Material shown Block Start

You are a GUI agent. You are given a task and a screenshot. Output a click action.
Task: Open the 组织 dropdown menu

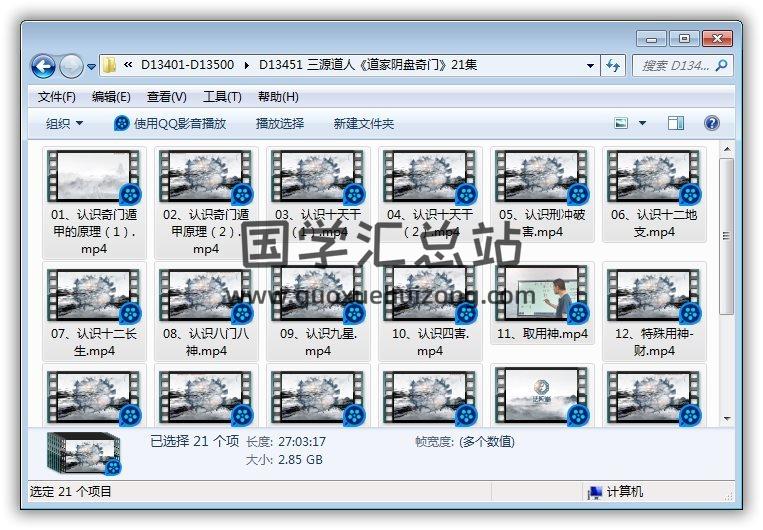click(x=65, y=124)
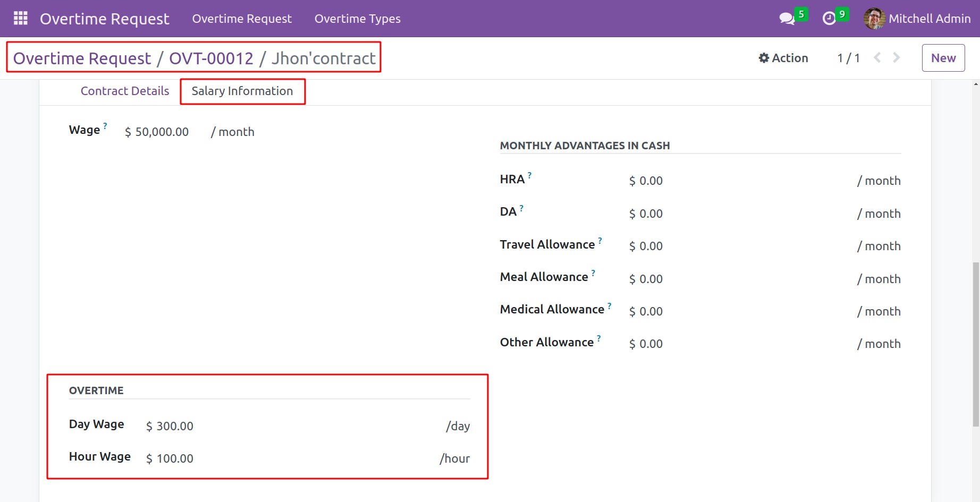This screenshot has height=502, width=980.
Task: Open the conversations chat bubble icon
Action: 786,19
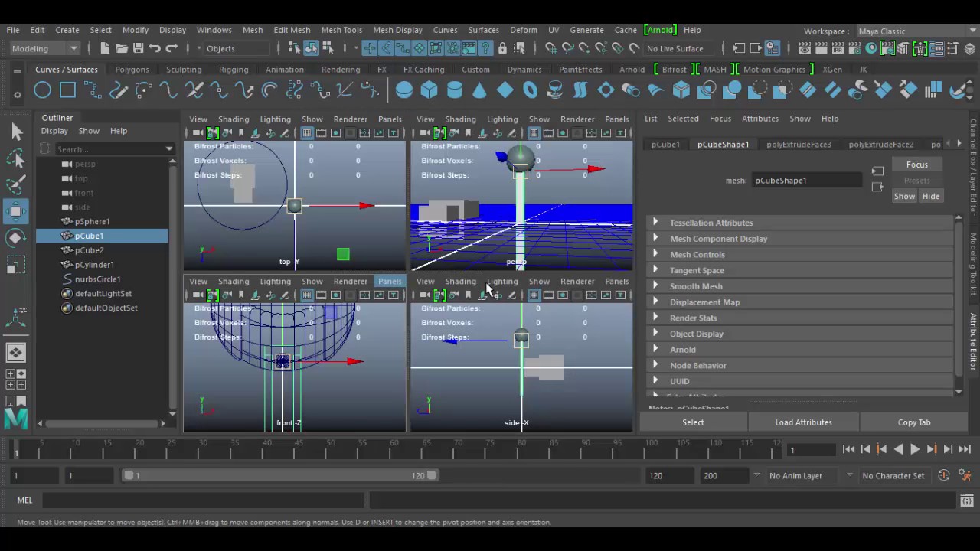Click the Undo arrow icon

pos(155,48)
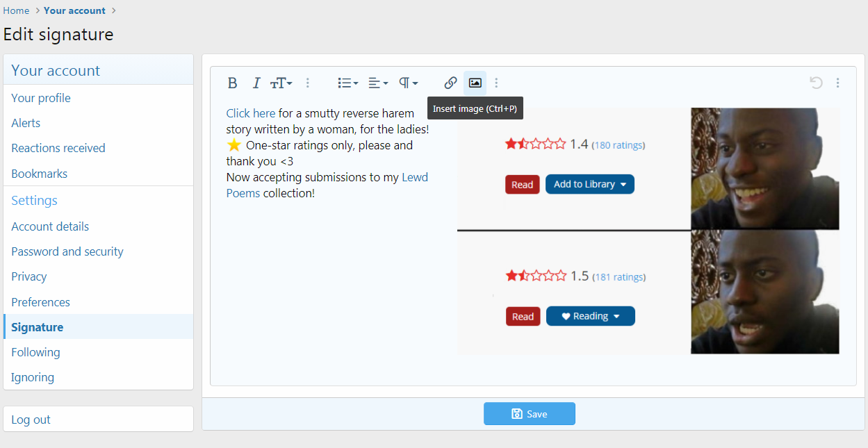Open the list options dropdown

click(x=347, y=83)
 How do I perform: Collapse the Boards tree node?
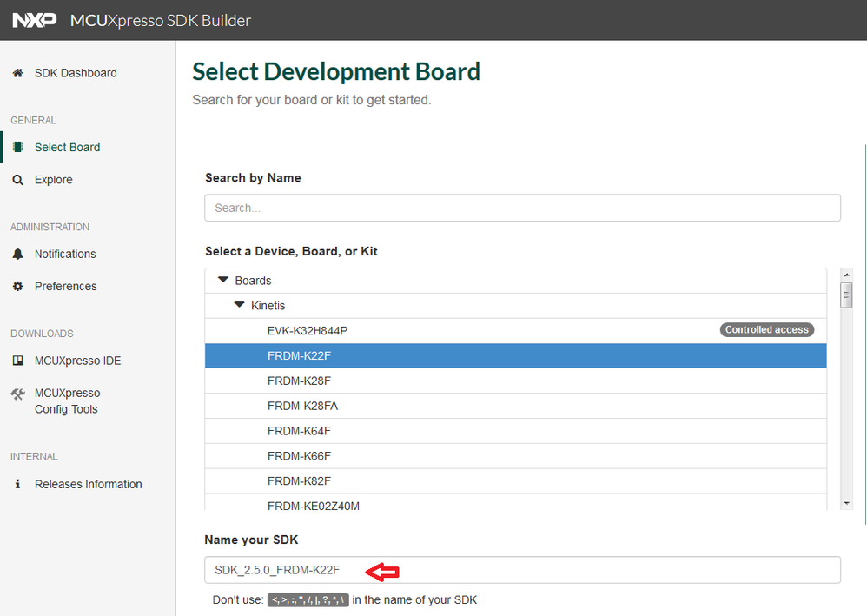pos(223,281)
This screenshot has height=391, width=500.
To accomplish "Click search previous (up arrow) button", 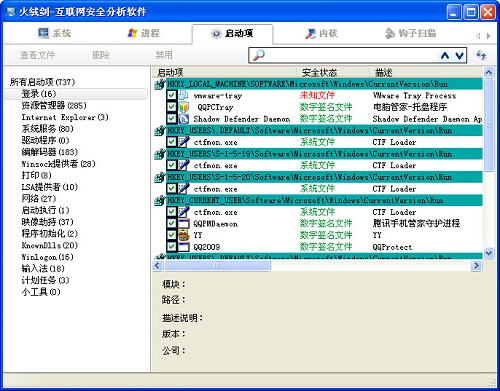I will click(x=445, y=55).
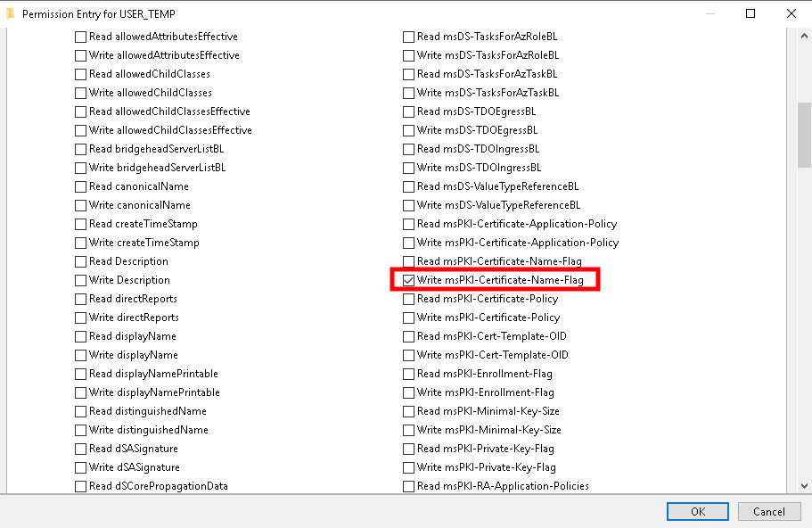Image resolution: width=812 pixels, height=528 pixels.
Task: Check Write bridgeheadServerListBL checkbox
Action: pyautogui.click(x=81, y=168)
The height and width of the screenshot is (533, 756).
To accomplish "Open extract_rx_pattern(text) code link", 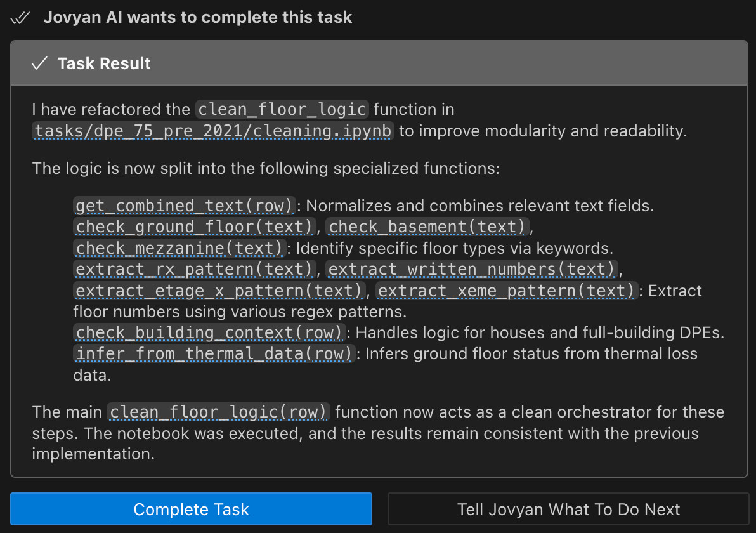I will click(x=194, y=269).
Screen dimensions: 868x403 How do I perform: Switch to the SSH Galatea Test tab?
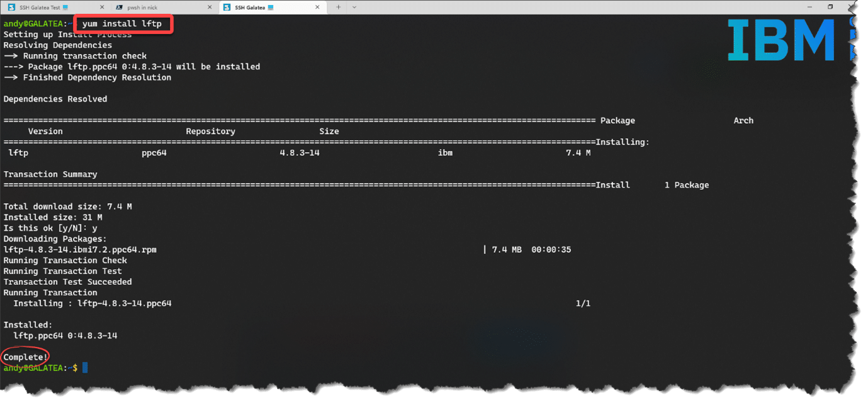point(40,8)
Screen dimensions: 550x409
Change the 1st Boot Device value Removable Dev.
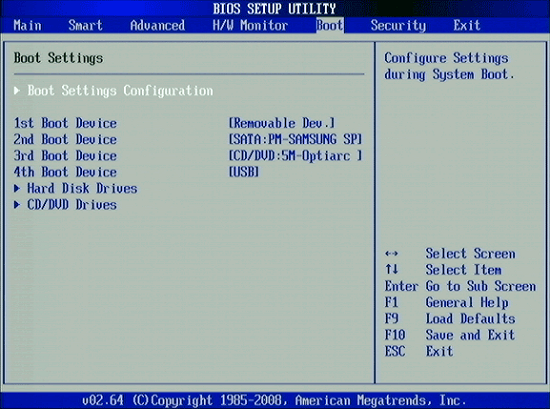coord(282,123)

Material shown Block End

Each line from the line containing "Screen dimensions: 868x403" through the last line above must be written out exactly, and every picture must be omitted.

Screen dimensions: 868x403 How do I perform: Switch to the SSH Galatea Test tab?
point(40,8)
Screen dimensions: 550x409
Change the 1st Boot Device value Removable Dev.
coord(282,123)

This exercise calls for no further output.